Ministers hebben zich in de ministerraad verschillende keren kritisch uitgelaten over Kamerleden die meer informatie wilden over de toeslagenaffaire, vooral uit als het parlementariërs uit coalitiefracties waren. Dat blijkt uit een eerste lezing van tientallen pagina’s notulen die het kabinet maandagavond naar de Tweede Kamer heeft gestuurd.
Zo is minister Koolmees van Sociale Zaken (D66) ontstemd over CDA’er Pieter Omtzigt en VVD-Kamerlid Helma Lodders. Die zouden een “gezamenlijke strijd” met de SP voeren tegen toenmalig staatssecretaris Snel, een partijgenoot van Koolmees. De rol van de twee coalitiefracties is wat Koolmees betreft “weinig behulpzaam” bij het oplossen van de problemen.

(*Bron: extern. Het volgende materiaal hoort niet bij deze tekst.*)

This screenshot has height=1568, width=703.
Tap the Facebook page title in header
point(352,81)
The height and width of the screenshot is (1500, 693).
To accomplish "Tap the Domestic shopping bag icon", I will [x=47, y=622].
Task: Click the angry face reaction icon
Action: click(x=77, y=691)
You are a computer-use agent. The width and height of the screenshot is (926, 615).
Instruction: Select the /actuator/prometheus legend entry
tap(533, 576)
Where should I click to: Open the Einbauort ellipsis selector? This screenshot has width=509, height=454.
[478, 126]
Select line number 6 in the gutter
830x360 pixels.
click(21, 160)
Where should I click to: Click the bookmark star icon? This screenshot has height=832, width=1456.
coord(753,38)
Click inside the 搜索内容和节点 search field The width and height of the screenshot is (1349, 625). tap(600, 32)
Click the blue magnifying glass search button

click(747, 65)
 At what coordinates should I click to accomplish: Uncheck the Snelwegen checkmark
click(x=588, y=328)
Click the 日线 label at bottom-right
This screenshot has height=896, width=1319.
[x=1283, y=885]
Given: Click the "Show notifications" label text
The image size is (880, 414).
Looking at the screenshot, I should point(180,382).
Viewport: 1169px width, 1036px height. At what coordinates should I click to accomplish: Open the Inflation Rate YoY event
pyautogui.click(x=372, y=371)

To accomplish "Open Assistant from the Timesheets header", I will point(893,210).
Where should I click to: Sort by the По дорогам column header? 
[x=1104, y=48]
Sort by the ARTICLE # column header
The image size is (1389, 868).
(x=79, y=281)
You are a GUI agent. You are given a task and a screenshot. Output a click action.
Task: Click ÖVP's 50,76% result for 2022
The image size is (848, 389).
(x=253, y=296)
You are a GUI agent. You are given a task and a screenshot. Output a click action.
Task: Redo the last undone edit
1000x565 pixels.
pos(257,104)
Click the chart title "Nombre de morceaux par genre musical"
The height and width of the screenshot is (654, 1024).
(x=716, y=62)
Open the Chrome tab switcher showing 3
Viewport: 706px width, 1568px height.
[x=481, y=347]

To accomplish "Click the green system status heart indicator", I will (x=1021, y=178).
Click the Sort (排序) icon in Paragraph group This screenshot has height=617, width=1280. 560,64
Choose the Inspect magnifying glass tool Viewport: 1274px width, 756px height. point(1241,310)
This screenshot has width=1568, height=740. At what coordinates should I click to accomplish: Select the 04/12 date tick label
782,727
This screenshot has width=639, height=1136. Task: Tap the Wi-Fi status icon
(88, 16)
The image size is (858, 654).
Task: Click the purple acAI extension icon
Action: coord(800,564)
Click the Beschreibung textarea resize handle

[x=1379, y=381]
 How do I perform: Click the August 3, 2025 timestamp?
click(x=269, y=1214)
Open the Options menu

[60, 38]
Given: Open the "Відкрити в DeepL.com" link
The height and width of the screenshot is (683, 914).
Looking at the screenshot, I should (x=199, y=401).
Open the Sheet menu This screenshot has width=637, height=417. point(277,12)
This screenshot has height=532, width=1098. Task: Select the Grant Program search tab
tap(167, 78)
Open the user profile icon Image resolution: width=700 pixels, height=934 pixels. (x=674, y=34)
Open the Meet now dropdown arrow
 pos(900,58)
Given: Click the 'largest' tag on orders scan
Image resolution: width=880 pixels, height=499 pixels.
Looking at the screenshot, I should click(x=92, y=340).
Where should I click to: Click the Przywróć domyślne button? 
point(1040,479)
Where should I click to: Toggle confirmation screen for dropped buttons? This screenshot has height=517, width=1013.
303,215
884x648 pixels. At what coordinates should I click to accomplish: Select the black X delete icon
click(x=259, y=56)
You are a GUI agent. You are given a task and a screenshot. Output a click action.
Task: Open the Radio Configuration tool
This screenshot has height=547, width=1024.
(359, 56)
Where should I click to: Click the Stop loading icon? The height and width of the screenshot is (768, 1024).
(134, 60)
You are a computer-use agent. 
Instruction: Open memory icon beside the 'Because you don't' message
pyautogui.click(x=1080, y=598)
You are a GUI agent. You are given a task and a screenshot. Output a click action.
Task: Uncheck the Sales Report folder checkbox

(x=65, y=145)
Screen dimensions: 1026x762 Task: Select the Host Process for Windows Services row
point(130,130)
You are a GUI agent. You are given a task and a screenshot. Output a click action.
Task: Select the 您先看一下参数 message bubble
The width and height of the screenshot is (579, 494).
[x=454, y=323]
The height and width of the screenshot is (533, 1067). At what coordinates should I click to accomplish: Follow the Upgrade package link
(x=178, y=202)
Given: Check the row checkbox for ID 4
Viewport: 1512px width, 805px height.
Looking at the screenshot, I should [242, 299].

Uit berichtgeving van RTL Nieuws was vorige week al duidelijk geworden dat CDA-minister Hoekstra zijn partijgenoot Omtzigt had geprobeerd te ‘sensibiliseren’, tot rede te brengen. Uit de vrijgegeven notulen blijkt dat Hoekstra zich ook ergerde aan de suggestie van Omtzigt dat ambtenaren van zijn ministerie van Financiën incompetent waren. Het ‘sensibiliseren’ liep op niets uit.
VVD-minister Van Nieuwenhuizen zegt op 12 juli 2019 dat het “in geen geval acceptabel is dat coalitiefracties een scherper standpunt innemen dan oppositiefracties”. Premier Rutte is dat met haar eens.
In diezelfde vergadering neemt D66-minister Kaag het juist op voor de kritische Kamerleden van de coalitiepartijen. Ze noemt het “een gezond teken” dat er fel wordt gedebatteerd. Maar dat moet dan wel binnen “werkbare kaders” gebeuren en daar moet het kabinet wat haar betreft afspraken over maken met de fractievoorzitters van de coalitiepartijen.
Maar het algemene beeld is dat veel ministers zich ergeren aan de voortdurende stroom van vragen uit de Tweede Kamer. Daardoor komt staatssecretaris Snel niet toe aan het daadwerkelijk oplossen van de problemen bij de Belastingdienst, zo is de redenering.
Zeer gevoelig
De publicatie van de notulen werd vrijdag toegezegd door het kabinet na berichtgeving door RTL Nieuws, dat in een reconstructie op basis van bronnen onder meer meldde dat het kabinet bewust informatie over de toeslagenaffaire heeft achtergehouden voor de Tweede Kamer.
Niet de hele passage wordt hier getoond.